The automated process typically involves the automatic transfer of positive and negative electrode sheets to the stacking machine. The separator is actively unwound and guided to the stacking table via tension and alignment control mechanisms. The stacking table moves to facilitate the placement of electrode sheets. Robotic arms with suction cups pick up individual positive and negative electrode sheets from designated material boxes and precisely position them on the stacking table. Once the stack is complete, a robot transfers the cell to a tail roll gluing station for automated adhesive application. The separator is then cut, and side gluing is performed. Simultaneously, the stacking of the next battery cell commences. The glued cell is automatically transferred to a fixture on a conveyor belt for transport to subsequent processing stages.

Application Scenarios

Lamination is commonly used for prismatic and soft-pack batteries and is particularly well-suited for the production of high-rate, large-size, and custom-shaped batteries.

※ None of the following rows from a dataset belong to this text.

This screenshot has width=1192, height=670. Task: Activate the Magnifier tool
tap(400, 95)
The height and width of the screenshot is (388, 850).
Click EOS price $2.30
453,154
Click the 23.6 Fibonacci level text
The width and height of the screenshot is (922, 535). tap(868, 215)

Core Equipment of Lamination Process:

The stacking machine, a critical piece of equipment in lithium battery production, typically comprises several key mechanisms:

• Feeding Mechanism: For the controlled placement of positive and negative electrode sheets and separators.
• Pole Sheet Box: To store and transport the positive and negative electrode sheets.
• Pole Piece Positioning Mechanism: To ensure the accurate placement of each electrode sheet during stacking.
• Feeding Mechanism (Pick-and-Place): To retrieve electrode sheets from the pole sheet box and transfer them to the stacking table.
• Stacking Table: To hold and precisely align the positive and negative electrode sheets and separators during the stacking process.
• Glue Sticking Mechanism: To apply protective adhesive to the completed stacked cell.
• Unloading Mechanism: To remove the finished stacked battery cells from the stacking table.

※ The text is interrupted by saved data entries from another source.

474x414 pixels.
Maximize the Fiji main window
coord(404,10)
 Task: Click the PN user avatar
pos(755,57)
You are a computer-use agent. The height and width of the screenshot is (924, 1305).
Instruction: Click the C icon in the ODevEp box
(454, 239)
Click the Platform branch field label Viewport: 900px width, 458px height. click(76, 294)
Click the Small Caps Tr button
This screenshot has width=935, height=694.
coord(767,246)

Advantages of the Lamination Process:

• Improved Battery Performance: The stacking process can significantly enhance the energy density, safety, and cycle life of the battery. Compared to wound batteries, stacked designs often exhibit a higher potential for volumetric energy density, a more stable internal structure, and a longer operational lifespan.
• Strong Adaptability: Lamination offers greater flexibility in producing high-rate batteries, large-format cells, and custom shapes, catering to the diverse performance requirements of various applications.
• High Material Utilization Rate: In lamination, material waste is typically limited to the removal of individual pieces. In contrast, winding waste can lead to the discarding of entire electrode sheets or even adjacent sheets, resulting in a higher material utilization rate for the lamination process.

Conclusion:

Both winding and lamination are essential assembly techniques in the manufacturing of lithium battery cells, each with its own set of principles, processes, and advantages. The choice between these methods is often dictated by the desired battery format, performance characteristics, and application requirements. Through precise execution and meticulous control of key parameters, both winding and lamination play a crucial role in creating the reliable and high-performing energy storage solutions that power our modern world.